What is required:
Please pull out each line of the items below that contains the word "size", and copy every such line in full.

Records to use:

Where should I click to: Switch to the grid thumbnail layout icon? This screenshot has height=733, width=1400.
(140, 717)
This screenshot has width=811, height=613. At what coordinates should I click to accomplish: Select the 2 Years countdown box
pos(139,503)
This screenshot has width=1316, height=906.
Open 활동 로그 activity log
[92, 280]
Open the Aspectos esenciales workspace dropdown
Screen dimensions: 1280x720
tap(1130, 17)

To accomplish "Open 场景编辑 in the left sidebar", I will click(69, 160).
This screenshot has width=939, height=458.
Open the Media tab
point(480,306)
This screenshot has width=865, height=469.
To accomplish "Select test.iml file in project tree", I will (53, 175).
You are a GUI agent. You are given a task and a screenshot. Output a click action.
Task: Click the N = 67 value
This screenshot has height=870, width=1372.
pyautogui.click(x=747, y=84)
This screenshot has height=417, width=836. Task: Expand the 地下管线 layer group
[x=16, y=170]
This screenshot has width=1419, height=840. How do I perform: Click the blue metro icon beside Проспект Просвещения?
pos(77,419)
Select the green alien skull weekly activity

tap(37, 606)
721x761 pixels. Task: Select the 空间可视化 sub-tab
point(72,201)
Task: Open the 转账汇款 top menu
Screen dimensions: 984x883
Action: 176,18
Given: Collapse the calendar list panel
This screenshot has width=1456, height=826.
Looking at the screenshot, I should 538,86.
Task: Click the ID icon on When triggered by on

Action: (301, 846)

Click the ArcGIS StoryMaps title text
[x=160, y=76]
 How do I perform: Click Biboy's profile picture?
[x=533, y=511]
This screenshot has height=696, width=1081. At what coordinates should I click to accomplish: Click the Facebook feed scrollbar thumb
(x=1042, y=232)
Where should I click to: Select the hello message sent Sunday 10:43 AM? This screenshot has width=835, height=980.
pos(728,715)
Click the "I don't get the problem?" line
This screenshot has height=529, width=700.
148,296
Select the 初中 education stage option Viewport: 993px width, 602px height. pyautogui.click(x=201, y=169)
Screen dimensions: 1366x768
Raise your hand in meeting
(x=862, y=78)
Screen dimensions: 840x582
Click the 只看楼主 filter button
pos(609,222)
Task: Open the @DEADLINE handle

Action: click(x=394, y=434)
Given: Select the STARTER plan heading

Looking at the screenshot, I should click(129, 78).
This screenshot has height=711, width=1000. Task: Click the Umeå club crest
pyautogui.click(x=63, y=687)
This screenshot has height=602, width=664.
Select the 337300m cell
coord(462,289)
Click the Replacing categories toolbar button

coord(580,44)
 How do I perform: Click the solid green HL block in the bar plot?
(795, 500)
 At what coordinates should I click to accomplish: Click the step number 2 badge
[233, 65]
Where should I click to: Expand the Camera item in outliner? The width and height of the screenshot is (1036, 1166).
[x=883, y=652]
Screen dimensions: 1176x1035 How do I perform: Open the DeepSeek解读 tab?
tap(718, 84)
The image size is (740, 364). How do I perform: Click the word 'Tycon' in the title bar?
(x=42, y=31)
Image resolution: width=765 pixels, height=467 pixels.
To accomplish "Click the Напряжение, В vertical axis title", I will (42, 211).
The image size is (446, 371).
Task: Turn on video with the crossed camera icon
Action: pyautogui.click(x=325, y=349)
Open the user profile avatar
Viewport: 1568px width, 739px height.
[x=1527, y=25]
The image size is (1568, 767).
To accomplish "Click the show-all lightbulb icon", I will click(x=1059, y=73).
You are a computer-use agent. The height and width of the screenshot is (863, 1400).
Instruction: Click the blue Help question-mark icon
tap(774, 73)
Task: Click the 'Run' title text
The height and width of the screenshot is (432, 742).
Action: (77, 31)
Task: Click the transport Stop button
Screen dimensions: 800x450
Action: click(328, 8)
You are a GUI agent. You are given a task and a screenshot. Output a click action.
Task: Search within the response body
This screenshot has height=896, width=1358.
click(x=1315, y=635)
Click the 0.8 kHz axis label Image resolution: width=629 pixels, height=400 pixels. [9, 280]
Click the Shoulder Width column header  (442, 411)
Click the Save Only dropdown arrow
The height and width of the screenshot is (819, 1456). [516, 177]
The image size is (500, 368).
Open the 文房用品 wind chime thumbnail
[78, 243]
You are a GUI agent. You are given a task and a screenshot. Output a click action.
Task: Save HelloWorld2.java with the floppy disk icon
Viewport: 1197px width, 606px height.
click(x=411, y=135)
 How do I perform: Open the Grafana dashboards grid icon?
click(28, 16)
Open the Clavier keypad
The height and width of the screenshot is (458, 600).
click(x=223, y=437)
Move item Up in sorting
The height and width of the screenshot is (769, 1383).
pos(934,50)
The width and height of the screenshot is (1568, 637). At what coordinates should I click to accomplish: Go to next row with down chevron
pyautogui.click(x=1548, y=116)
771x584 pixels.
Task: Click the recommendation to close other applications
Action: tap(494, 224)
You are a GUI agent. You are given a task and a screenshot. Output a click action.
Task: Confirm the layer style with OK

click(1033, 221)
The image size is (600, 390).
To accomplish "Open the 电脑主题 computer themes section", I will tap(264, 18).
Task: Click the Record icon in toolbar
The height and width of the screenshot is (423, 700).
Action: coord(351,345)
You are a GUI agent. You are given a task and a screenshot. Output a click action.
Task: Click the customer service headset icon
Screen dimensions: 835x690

Output of the task:
The image size is (740, 364). How do I perform: Click the word 'Tycon' in the title bar?
The image size is (446, 371).
The image size is (1568, 767).
The image size is (500, 368).
The image size is (600, 390).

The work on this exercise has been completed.